For a gimmick movie Cloverfield sets out to do what its trailer promises and it does it well. The first-person monster movie trick succeeds in an entertaining, mostly successful way, even if none of it is all that new. Just be ready for lots of blinking. My eyes had to refocus a lot. Bourne and Blair Witch ain’t got nothing on Hud’s shaky hands.
The documenter, named Hud – why that name? Perhaps HUD for the Heads-Up Display in first-person shooters or Hudson, the wisecracking Marine from Aliens – is, well, the wisecracking buddy of Rob, who’s off to Japan, or he would be, if it wasn’t for the giant monster that trashes his going-away party. Manhattan’s under attack so what’s a band of good-looking 20-somethings to do? Help save the girl who might have sex with Rob again, that’s what! And that’s just what Rob sets out to do, with Hud in tow and camera in hand, Rob’s brother Jason and two girls, they try to escape the rampaging beast and reach Rob’s would-be lover uptown. By walking through miles of subway tunnels and dozens and dozens of flights of stairs.
The main characters’ actions are really what require the most amount of disbelief suspension, their initial motivations are more of a MacGuffin than anything, just an excuse to get the movie rolling.

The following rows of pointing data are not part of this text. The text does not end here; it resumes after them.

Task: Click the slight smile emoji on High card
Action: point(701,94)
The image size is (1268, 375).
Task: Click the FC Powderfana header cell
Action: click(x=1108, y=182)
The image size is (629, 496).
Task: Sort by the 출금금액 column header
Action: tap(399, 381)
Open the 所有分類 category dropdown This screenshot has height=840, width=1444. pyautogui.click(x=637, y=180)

And it rolls, tumbles, crashes and explodes (mostly) satisfactorily. The first-person shakiness really does amp the immediacy and places you right there. Obvious 9/11 news footage comparisons aside, producer/brainguy J.J. Abrams has a knack for transmitting audiences into his worlds – what would you do if you were on the island in LOST? – and it’s all very entertaining and swiftly and confidently executed. The movie builds up these schmucks, places them in mortal peril for a while, then stops in record time. It tells you right at the beginning where it’s going to end.
Is it the revolutionary event film it’s hyped up to be? In some ways, sure. This movie isn’t eye-rolling dumb shit like Godzilla or anything Roland Emmerich has touched. It’s pretty damn well made. There’s no soundtrack until the end and it does feel like found footage at times. It’s a solid flick with tinges of excitement and suspense, but that’s all I got. Tinges. I do like it more the more I think about it
and it’s also the best film of 2008 so far but it just didn’t send me marching down the aisles trumpeting its genius. The worst thing about it is the talky character bits outnumber the scary monster bits. And the scary bits? Well, I wasn’t really scared by Cloverfield. It’s certainly not the next Alien although the monster’s final reveal is sort of similar.

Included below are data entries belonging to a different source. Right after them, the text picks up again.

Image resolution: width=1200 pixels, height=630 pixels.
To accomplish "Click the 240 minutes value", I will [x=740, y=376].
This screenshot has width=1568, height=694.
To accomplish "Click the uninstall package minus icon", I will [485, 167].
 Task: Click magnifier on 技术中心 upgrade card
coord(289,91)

Besides Alien I can’t help but feel I’ve seen it all before. There’s a whole history of monster-attacking-metropolis movies like, y’know, Godzilla or the very recent The Host. There’s also a video game genre, I mentioned it before, maybe you heard of this too, called first-person-shooters. The best of them, Half-Life 2, did everything Cloverfield does years ago: giant monsters, treks through dark underground tunnels, military bombardments, even the monster concepts and accompanying sound effects are the same. Cloverfield does have the distinction of not focusing on patriotic presidents or war heroes or scientists. It uses real, dopey people so it’s got that going for it.

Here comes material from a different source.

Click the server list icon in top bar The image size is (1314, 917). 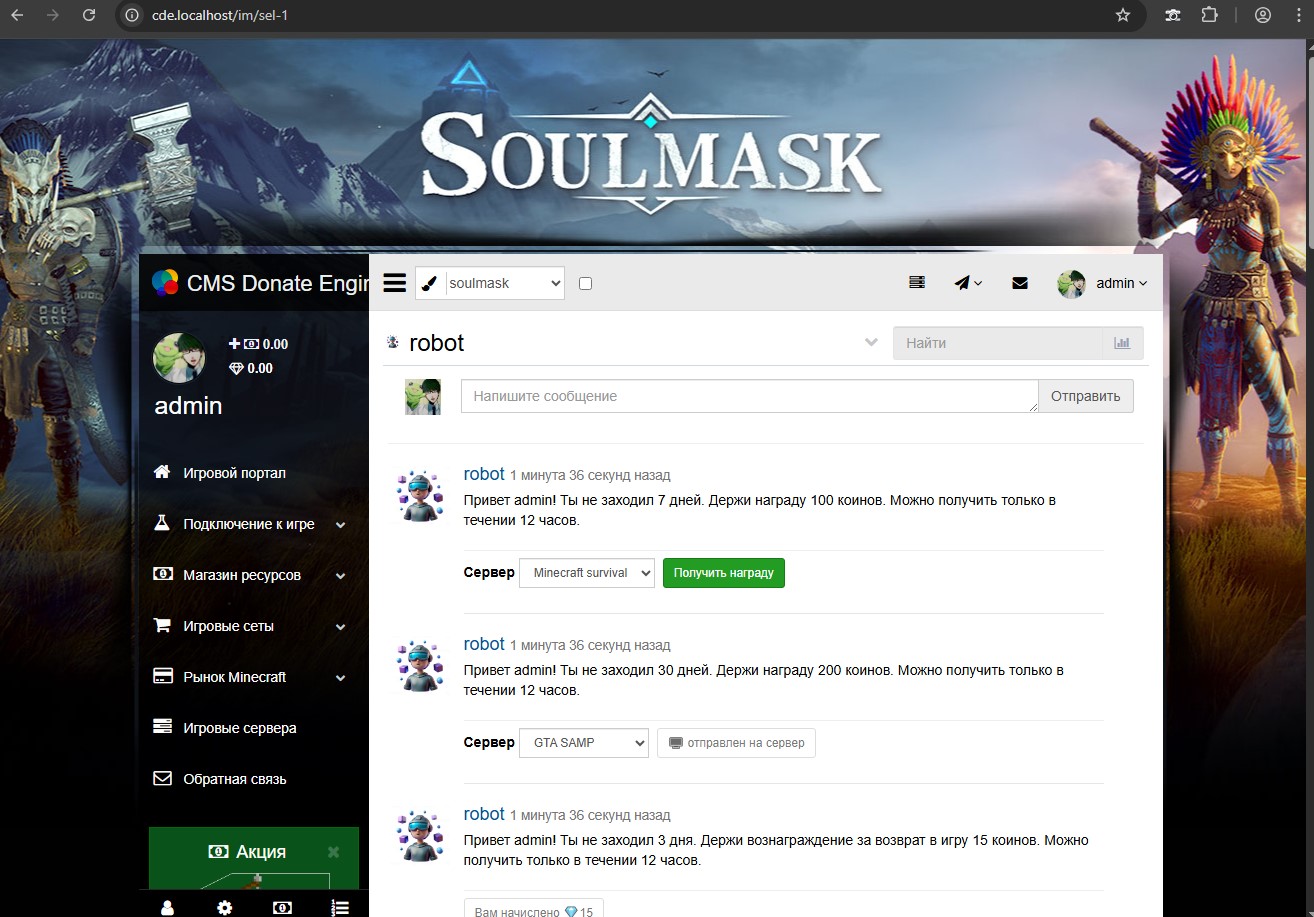pos(916,283)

I wasn’t disappointed in Cloverfield. I got exactly what I expected. But why no mention of the Hanso Foundation in the credits. C’mon, J.J. you did it with
M:I-III Mission: Impossible III, why not this?! Maybe the Hanso Foundation will be a Black Mesa rival in the eventual Half-Life movie. Directed by J.J. Abrams! Starring the new Spock! C’mon, cinema! Catch up, already!